** Opening Data shown block **
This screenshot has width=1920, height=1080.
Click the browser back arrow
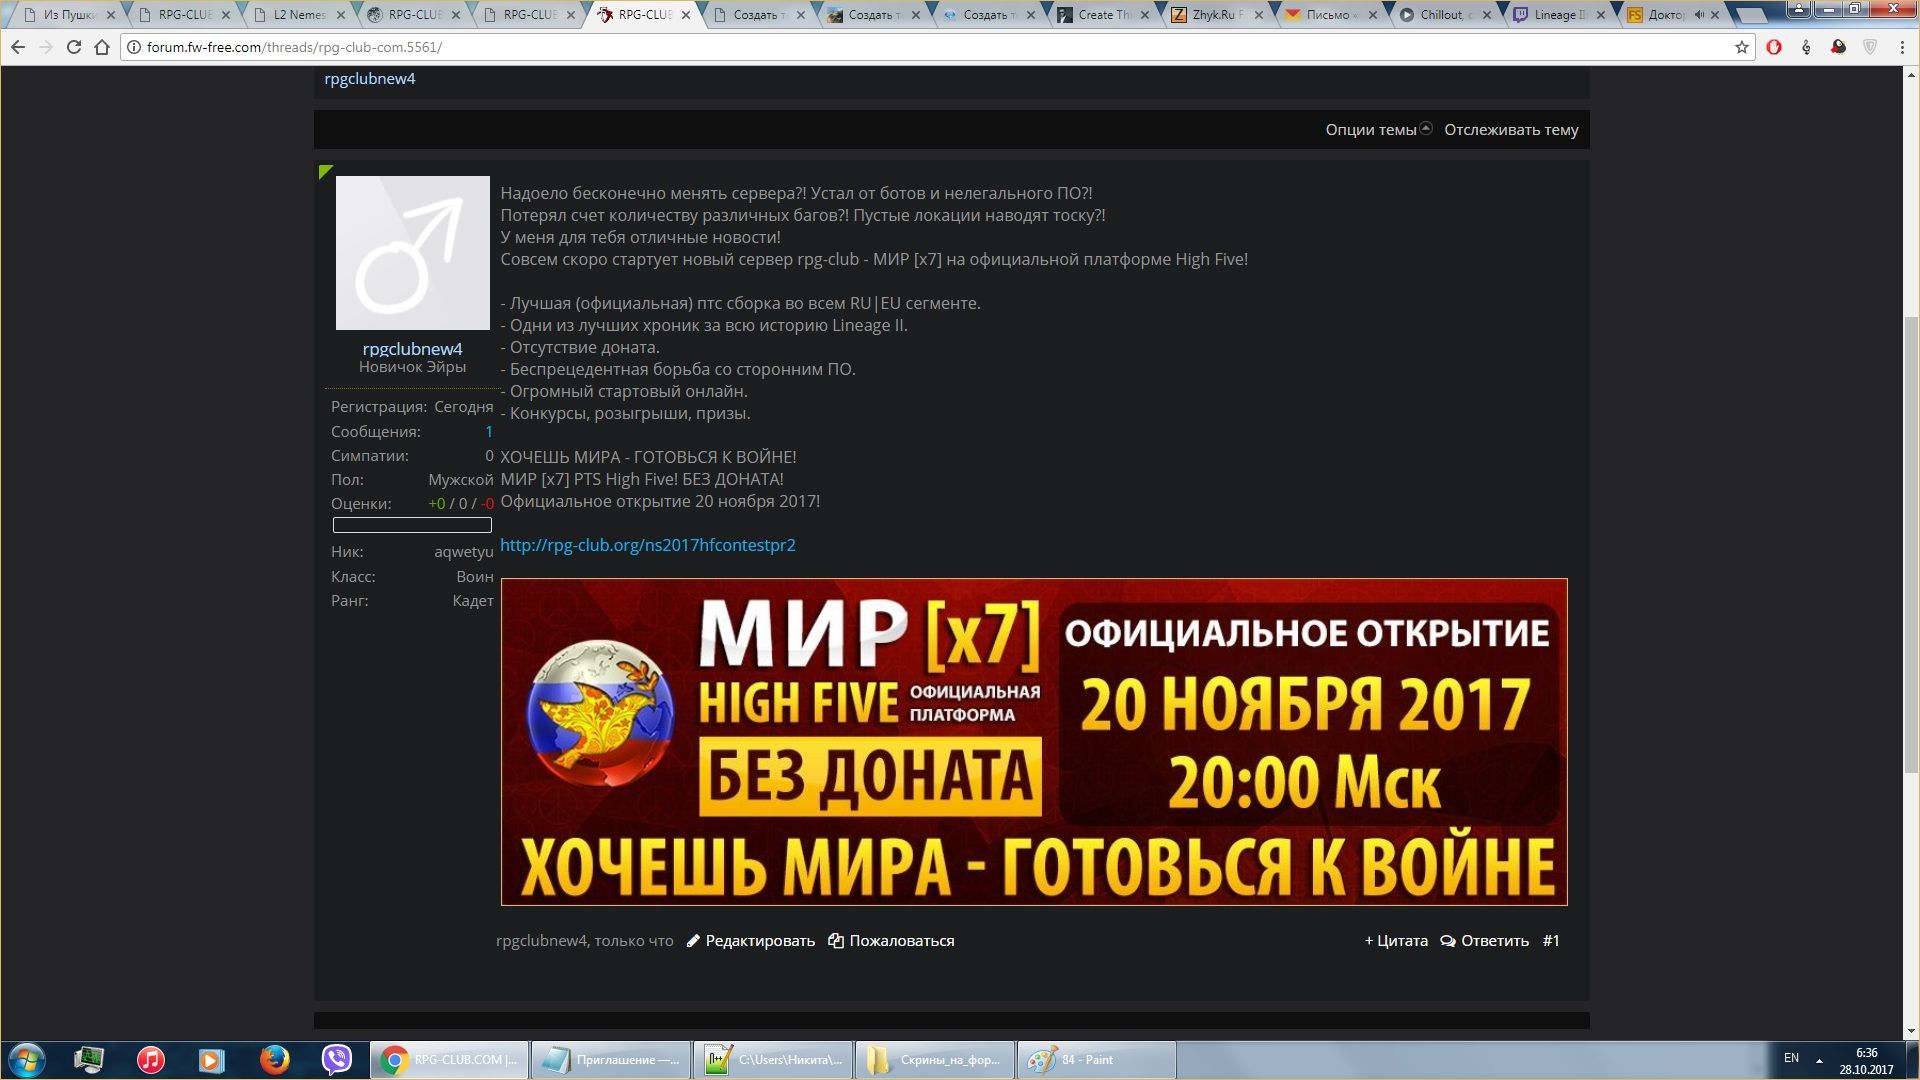[x=18, y=47]
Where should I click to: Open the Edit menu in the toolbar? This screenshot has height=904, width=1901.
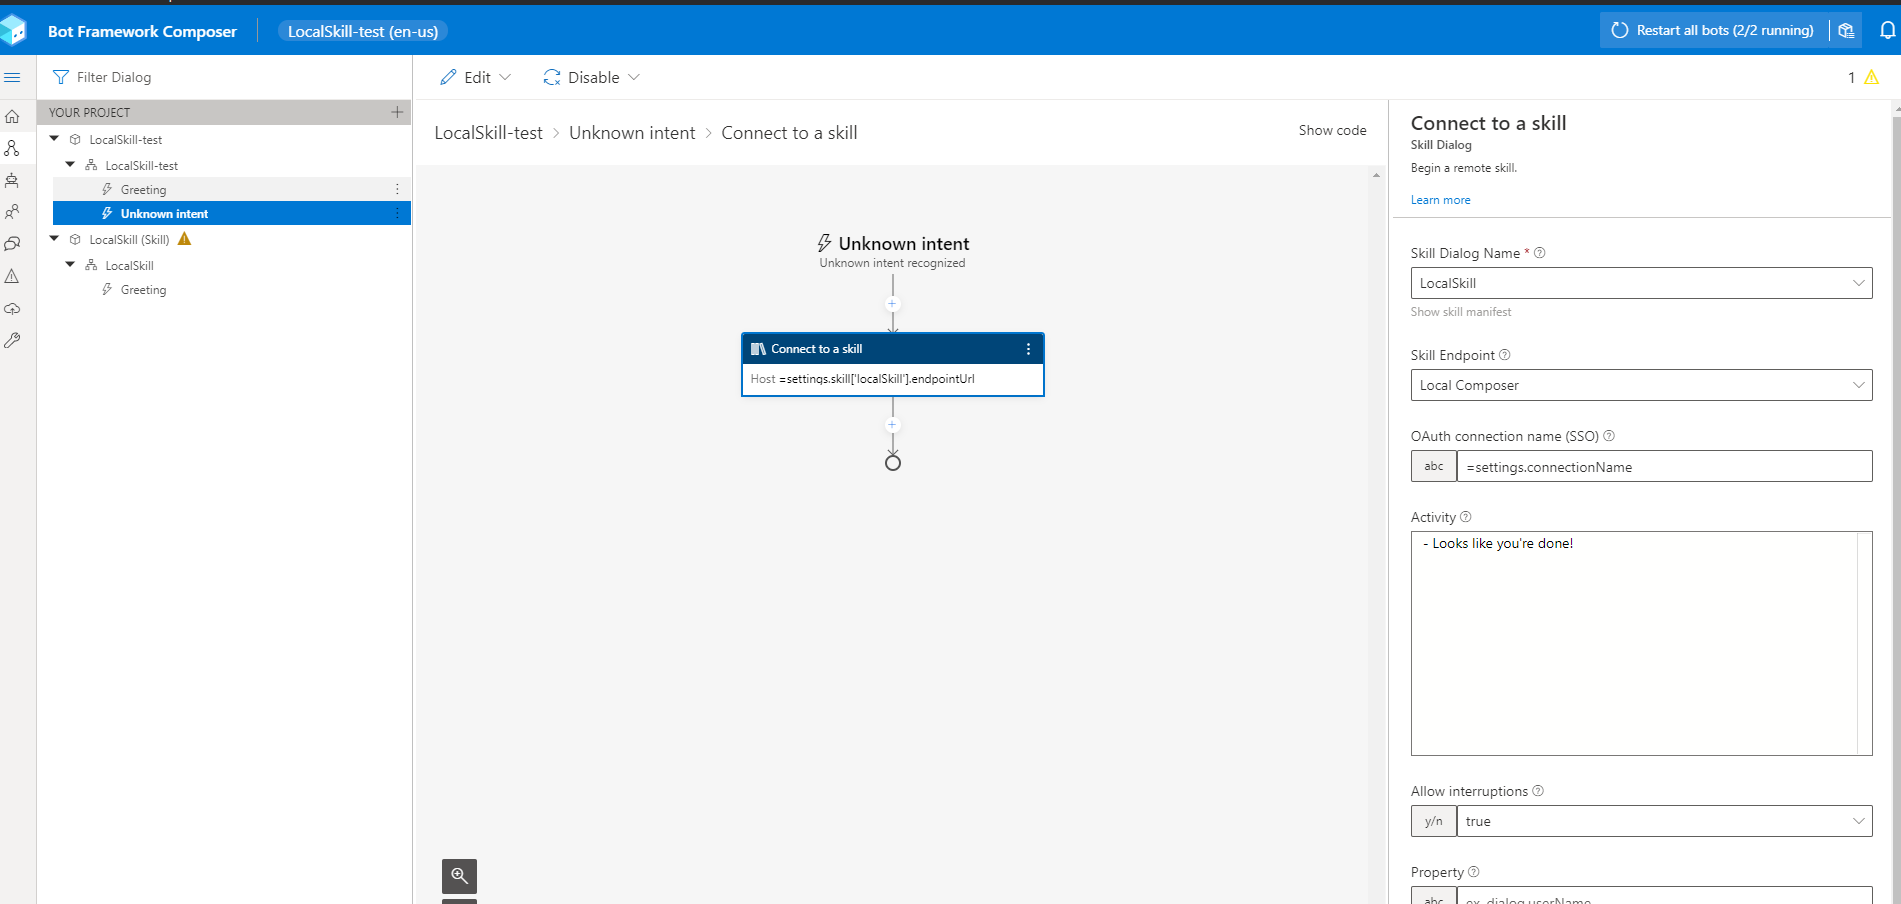click(476, 77)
** Closing Data shown block **
> **Task directions**:
Please print all the lines above exactly as given and leave out every picture.

> **Answer area**:
This screenshot has width=1920, height=1080.
Click the browser back arrow
[x=18, y=47]
Where should I click to: Open the Edit menu in the toolbar? This screenshot has height=904, width=1901.
click(476, 77)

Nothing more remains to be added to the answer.